Incrustada no Morumbi, a favela tem 80 000 moradores e uma loja das Casas Bahia que fatura 1 milhão de reais por mês. Na semana passada, seu vandalismo chocou os paulistanos

Por Filipe Vilicic, Giuliana Bergamo, Maria Paola de Salvo e Sara Duarte
18 set 2009, 20h28

Nas 17 700 casas de alvenaria, boa parte delas sem revestimento, vivem cerca de 80 000 pessoas. Algumas moradias foram erguidas em ruas com nomes de pensadores do século XiX, como o francês Ernest Renan e o inglês Herbert Spencer. Entre os 3 100 estabelecimentos comerciais, predominam lojinhas de roupa e de material de construção, em que um saco de cimento custa 22,80 reais e as compras podem ser pagas em 48 vezes, e botecos. Muitos botecos. O Batucão, uma danceteria de fachada preta, é o principal ponto de encontro dos jovens que curtem funk e rap – seis em cada dez moradores têm até 25 anos de idade. Ao contrário da maioria das favelas de São Paulo, que ficam na periferia, Paraisópolis tem um quê carioca. Assim como a Rocinha, Dona Marta e Cantagalo, localizadas nos bairros de São Conrado, Botafogo e Ipanema, respectivamente, ela é encarapitada no coração de um dos pontos mais nobres da capital, o Morumbi. E, assim como as favelas do Rio de Janeiro, foi palco na semana passada de momentos de horror e medo. Foram cenas incomuns de desrespeito à ordem pública que não só chocaram a vizinhança mas também todos os paulistanos que acompanharam os episódios pela TV.

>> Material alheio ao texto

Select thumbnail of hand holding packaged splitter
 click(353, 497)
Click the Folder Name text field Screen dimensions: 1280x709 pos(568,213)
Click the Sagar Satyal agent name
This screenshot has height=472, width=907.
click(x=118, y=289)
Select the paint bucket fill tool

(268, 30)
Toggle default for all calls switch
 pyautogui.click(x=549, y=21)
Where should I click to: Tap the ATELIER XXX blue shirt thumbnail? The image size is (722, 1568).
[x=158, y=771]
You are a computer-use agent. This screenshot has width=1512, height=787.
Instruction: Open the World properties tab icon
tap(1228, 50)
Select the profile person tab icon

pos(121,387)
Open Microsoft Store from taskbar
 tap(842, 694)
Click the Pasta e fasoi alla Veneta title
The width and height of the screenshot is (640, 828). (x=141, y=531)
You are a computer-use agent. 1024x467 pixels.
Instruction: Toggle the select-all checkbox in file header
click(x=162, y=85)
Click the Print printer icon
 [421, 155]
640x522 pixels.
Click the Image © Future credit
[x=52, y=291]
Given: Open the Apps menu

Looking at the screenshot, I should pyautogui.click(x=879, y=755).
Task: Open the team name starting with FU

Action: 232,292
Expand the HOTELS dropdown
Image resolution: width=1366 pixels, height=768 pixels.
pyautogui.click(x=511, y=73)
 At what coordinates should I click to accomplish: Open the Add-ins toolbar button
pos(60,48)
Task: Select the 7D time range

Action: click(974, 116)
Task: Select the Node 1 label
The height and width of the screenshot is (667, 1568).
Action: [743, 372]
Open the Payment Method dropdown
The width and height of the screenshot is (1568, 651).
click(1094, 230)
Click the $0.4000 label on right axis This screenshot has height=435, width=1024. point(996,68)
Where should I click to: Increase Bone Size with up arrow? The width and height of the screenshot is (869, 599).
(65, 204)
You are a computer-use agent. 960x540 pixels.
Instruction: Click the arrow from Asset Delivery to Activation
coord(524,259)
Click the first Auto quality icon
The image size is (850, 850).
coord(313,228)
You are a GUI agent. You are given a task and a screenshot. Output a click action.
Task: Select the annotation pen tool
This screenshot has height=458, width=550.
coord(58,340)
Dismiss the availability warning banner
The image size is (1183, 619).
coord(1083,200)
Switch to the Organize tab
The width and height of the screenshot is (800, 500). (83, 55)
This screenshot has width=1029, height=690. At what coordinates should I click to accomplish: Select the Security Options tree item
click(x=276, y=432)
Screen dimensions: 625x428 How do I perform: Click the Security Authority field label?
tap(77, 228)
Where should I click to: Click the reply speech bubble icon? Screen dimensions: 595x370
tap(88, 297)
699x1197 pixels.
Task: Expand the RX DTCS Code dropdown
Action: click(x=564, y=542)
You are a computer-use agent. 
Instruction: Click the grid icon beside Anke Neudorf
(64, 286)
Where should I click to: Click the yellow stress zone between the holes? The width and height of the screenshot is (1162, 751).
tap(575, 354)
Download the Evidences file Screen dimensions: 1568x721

A razão do vandalismo teria sido a morte de Marcos Porcino, de 25 anos, morador da favela e foragido desde setembro do presídio Franco da Rocha I. No domingo 1º, por volta das 12h30, uma viatura policial deparou com dois veículos, um Stilo roubado e um Palio Weekend, em alta velocidade e na contramão na Rua Taubaté, próximo ao Cemitério do Morumbi. Os policiais barraram o Stilo fechando a rua. Houve troca de tiros e Porcino morreu. Seu comparsa, Antônio Galdino de Oliveira, de 24 anos, que dirigia o Palio, foi preso por porte ilegal de arma. Como Oliveira é cunhado do mandachuva do tráfico local, Francisco Antonio da Silva, conhecido como Piauí, o episódio causou alvoroço entre os delinquentes de Paraisópolis. A Polícia Militar suspeita que o próprio Piauí, um dos líderes da facção criminosa Primeiro Comando da Capital (PCC), possa ter desencadeado a reação violenta de dentro da Penitenciária Nestor Canoa, em Mirandópolis, interior do estado. Ele cumpre pena desde agosto do ano passado por sequestro, receptação, roubo e falsidade ideológica.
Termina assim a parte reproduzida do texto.